A Brief Guide to Slam Poetry (find it on the ipl2)
Poets.org provides this short overview of slam poetry. In addition to describing the form and its history, the site also features sources for further reading on the topic and a lesson plan for teaching slam and spoken word. The related prose section provides links to documentaries and other media relating to this art form.
As Poets.org explains, found poetry is “the literary equivalent of collage” (Academy of American Poets, 2007-2013). Honoring the same “remix” aesthetic as song mash-ups and internet memes, found poetry recombines extant pieces of text, utilizing everything from political speeches to craigslist ads to fashion inventive works of art. Here are a few resources where you can “find” more information:
Poetic Form: Found Poem (find it on the ipl2)
This page, sponsored by the Academy of American Poets, provides a definition of found poetry as well as examples of found poems and poets with a penchant for this medium. It also points out well-known poets whose work tended to borrow from existing texts in the manner of found poetry, such as Ezra Pound.

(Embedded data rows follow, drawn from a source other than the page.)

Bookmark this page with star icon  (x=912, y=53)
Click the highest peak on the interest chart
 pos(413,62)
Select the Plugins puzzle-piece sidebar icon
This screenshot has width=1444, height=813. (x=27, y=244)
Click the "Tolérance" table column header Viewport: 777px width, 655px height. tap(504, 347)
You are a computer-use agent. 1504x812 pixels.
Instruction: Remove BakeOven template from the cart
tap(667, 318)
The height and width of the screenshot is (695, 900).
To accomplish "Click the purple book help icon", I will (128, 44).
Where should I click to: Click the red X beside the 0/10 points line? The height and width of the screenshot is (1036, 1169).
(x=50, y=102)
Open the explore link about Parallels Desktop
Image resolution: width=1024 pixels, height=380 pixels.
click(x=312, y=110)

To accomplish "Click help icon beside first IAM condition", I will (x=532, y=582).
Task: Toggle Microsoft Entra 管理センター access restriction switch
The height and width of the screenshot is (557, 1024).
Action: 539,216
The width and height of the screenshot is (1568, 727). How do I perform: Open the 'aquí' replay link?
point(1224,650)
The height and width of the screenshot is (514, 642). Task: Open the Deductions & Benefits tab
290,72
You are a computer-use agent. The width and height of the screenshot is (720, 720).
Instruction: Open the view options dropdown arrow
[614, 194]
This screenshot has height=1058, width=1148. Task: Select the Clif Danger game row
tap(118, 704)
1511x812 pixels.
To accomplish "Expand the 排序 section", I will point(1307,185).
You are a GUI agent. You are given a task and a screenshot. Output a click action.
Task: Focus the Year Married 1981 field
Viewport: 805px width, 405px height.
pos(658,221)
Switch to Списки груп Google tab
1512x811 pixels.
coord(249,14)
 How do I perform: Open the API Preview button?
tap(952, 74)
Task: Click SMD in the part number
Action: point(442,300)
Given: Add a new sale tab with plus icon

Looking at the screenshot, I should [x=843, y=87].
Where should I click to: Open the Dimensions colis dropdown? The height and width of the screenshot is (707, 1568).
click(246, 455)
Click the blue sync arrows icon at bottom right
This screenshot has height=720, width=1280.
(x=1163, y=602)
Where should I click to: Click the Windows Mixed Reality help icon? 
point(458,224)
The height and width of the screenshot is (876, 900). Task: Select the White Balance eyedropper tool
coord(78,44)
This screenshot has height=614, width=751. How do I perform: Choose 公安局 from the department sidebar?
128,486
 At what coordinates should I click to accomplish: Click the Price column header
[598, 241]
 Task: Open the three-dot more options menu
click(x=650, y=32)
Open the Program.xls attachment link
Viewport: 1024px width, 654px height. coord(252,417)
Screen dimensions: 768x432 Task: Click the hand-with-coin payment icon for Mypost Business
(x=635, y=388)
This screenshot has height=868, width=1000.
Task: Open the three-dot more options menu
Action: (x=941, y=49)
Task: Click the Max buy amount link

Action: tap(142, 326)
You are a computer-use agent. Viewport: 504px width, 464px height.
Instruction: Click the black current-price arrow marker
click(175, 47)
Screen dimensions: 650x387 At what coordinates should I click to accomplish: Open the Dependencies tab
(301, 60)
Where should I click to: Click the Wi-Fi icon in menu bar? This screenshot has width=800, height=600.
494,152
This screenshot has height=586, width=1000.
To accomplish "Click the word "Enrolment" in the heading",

NEW! Found & Headline Poems
The National Council of Teachers of English presents this down-to-earth how-to guide for aspiring found poets. This PDF document provides step-by-step directions for writing a found poem, as well as a special section on headline poetry, a subcategory of the genre. Also included are numerous examples of found poetry to instruct and inspire. The guide is excerpted from the book:
Dunning, S., & Stafford, W. (1992). Getting the knack: 20 poetry writing exercises. Urbana, IL: National Council of Teachers of English.
NEW! Found Poetry Review
A literary magazine dedicated to found poetry, the Found Poetry Review celebrates “the poetry found in your newspaper articles, instruction booklets, dictionaries, product packaging, public speeches,” and so on. While the most recent issue of this biannual publication is only available in physical form, the contents of previous issues are freely available in the site’s archives (“Past Issues”). The Review accepts submissions for future issues, so if you’ve been bitten by the found poetry bug, send FBR a few stanzas!